Thereafter they were given 30 minutes to complete a difficult geometric puzzle. Baumeister and his colleagues found that people who ate radishes (while resisting the enticing cookies) gave up on the puzzle after about 8 minutes (on average), while those who did not have to resist temptation (cookies), persevered for an average of 19 minutes.
Using willpower to resist the cookies seemed to drain the test subjects’ ability to persevere in subsequent situations.
Unfortunately these depleting events are all too common in our daily lives. When we try to be diplomatic with an infuriating colleague, or force a smile through an extended visit by our in-laws, we discover that some social interactions can demand self-control. We can also realise just how much we really have.
What to do?
Depletion of our will is only temporary, it can be replenished
- Rest. Rest allows our determination and self-control time to bounce back, to be naturally replenished. When rest is not an option, research shows we can peed up our willpower recovery by thinking about people we know who have a lot of self-control. The stimulation of the imagination with a strong memory of someone who demonstrates determined self-control allows our body to replenish our own self-control.
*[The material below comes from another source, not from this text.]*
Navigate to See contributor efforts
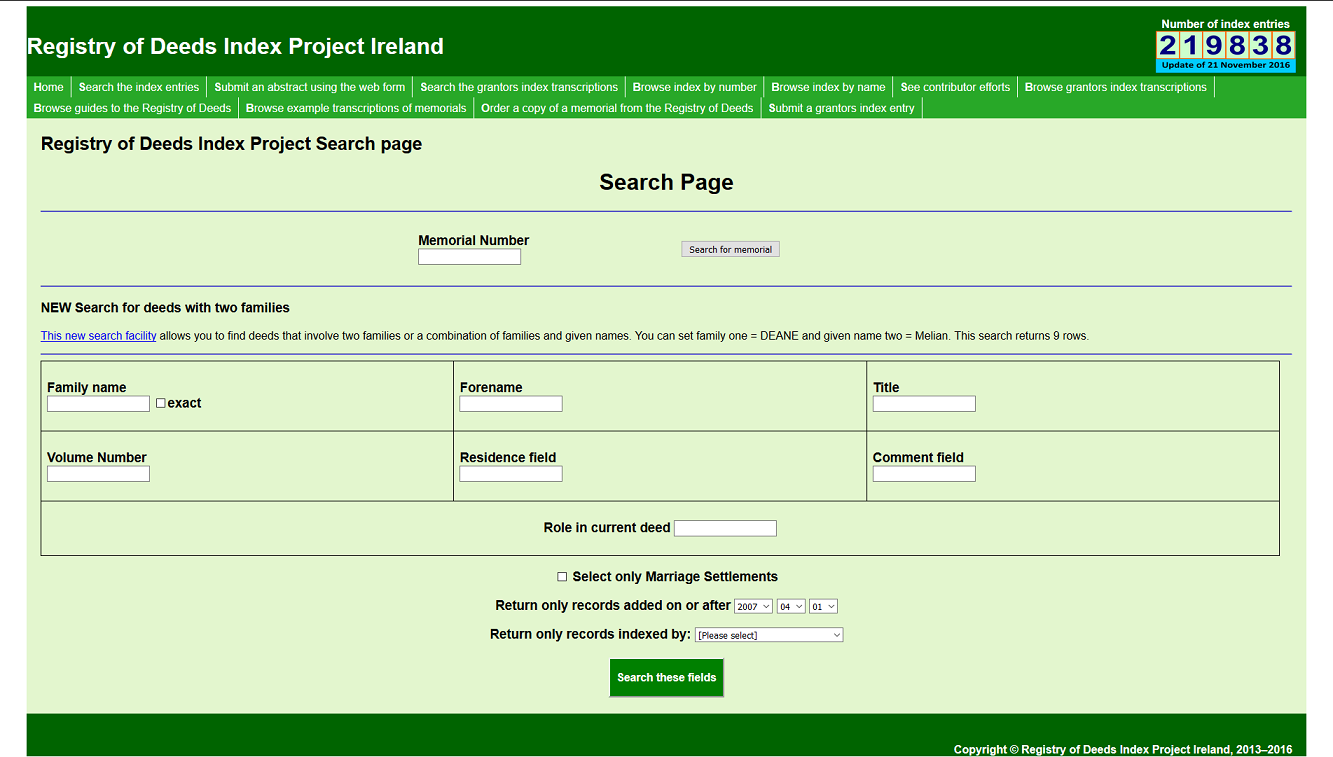Image resolution: width=1333 pixels, height=757 pixels. click(x=954, y=87)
- Endorphins. Additionally something that lifts our spirits can also help restore our will and emotional strength when in a depleted state. Laughter, exercise or anything that increases endorphins.
- Daily practise. Another way to increase willpower is to view it like a muscle. It can be made stronger over time when we give it regular workouts. Studies have shown that daily activities such as exercising, keeping track of our finances and what we eat can strengthen our capacity to exert our will.
Willpower is a limited resource!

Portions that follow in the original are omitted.